→ What this task involves
Copy everything from the start of the records down to the line containing "Action: point(44,480)", both ends included, reproducing each line word for word.

→ Records for the exercise
##########
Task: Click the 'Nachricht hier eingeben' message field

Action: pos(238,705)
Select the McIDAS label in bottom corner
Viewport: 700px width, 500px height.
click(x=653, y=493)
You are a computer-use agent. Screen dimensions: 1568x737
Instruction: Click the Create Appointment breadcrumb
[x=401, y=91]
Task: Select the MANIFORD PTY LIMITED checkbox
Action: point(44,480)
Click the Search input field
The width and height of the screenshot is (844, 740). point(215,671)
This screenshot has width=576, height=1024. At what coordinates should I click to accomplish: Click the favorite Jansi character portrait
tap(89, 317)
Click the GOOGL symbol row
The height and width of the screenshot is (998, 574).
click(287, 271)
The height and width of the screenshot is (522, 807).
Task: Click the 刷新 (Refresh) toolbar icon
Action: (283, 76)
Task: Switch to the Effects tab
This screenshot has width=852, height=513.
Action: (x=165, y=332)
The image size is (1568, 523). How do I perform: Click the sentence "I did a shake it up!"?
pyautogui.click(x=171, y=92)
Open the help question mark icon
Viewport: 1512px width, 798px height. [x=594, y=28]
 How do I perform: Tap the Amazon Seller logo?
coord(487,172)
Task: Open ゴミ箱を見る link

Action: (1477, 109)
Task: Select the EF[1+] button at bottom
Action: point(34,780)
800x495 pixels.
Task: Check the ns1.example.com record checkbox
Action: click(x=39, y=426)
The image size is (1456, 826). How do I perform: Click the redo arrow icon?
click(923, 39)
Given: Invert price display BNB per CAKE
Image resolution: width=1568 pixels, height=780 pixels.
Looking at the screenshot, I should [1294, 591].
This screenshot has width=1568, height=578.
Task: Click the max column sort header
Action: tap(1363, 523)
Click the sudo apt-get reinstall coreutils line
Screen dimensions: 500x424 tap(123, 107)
##########
→ Solution to this problem
Task: Click the 'Nachricht hier eingeben' message field

Action: pos(238,705)
Select the McIDAS label in bottom corner
Viewport: 700px width, 500px height.
click(x=653, y=493)
You are a computer-use agent. Screen dimensions: 1568x737
Instruction: Click the Create Appointment breadcrumb
[x=401, y=91]
Task: Select the MANIFORD PTY LIMITED checkbox
Action: point(44,480)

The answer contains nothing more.